-- PROVIDED INFORMATION follows --
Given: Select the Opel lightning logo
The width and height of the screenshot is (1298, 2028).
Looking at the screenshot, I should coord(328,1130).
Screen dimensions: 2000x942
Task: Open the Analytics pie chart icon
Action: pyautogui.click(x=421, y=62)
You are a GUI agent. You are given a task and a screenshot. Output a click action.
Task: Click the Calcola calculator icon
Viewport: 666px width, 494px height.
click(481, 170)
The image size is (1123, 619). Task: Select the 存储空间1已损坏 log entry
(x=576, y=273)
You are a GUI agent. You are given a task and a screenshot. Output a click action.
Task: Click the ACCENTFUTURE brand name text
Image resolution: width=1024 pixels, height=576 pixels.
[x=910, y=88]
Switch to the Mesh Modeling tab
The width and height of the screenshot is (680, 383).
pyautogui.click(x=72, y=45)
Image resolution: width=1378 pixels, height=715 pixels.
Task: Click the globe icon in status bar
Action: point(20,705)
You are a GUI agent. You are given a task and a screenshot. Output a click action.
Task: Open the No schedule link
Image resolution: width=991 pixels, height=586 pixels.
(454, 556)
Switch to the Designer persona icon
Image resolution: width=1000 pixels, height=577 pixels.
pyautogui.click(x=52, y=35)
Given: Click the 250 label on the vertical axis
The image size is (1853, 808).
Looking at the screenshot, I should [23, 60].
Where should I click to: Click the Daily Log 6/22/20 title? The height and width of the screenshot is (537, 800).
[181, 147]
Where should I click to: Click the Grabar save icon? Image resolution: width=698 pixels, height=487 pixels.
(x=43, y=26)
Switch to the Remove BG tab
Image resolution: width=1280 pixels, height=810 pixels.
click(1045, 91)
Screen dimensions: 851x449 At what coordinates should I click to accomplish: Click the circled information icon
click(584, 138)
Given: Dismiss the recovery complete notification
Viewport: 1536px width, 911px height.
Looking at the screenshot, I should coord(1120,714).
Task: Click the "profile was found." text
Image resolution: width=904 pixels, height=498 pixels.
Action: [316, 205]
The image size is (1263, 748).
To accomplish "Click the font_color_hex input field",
-- PROVIDED INFORMATION concluded --
A complete, exact copy of the records is what is needed.

Given: Select the Opel lightning logo
The width and height of the screenshot is (1298, 2028).
Looking at the screenshot, I should coord(328,1130).
Screen dimensions: 2000x942
Task: Open the Analytics pie chart icon
Action: pyautogui.click(x=421, y=62)
You are a GUI agent. You are given a task and a screenshot. Output a click action.
Task: Click the Calcola calculator icon
Viewport: 666px width, 494px height.
click(481, 170)
The image size is (1123, 619). Task: Select the 存储空间1已损坏 log entry
(x=576, y=273)
You are a GUI agent. You are given a task and a screenshot. Output a click action.
Task: Click the ACCENTFUTURE brand name text
Image resolution: width=1024 pixels, height=576 pixels.
[x=910, y=88]
Switch to the Mesh Modeling tab
The width and height of the screenshot is (680, 383).
pyautogui.click(x=72, y=45)
Image resolution: width=1378 pixels, height=715 pixels.
Task: Click the globe icon in status bar
Action: point(20,705)
You are a GUI agent. You are given a task and a screenshot. Output a click action.
Task: Open the No schedule link
Image resolution: width=991 pixels, height=586 pixels.
(454, 556)
Switch to the Designer persona icon
Image resolution: width=1000 pixels, height=577 pixels.
pyautogui.click(x=52, y=35)
Given: Click the 250 label on the vertical axis
The image size is (1853, 808).
Looking at the screenshot, I should [23, 60].
Where should I click to: Click the Daily Log 6/22/20 title? The height and width of the screenshot is (537, 800).
[181, 147]
Where should I click to: Click the Grabar save icon? Image resolution: width=698 pixels, height=487 pixels.
(x=43, y=26)
Switch to the Remove BG tab
Image resolution: width=1280 pixels, height=810 pixels.
click(1045, 91)
Screen dimensions: 851x449 At what coordinates should I click to accomplish: Click the circled information icon
click(584, 138)
Given: Dismiss the recovery complete notification
Viewport: 1536px width, 911px height.
Looking at the screenshot, I should coord(1120,714).
Task: Click the "profile was found." text
Image resolution: width=904 pixels, height=498 pixels.
Action: [316, 205]
The image size is (1263, 748).
To accomplish "Click the font_color_hex input field",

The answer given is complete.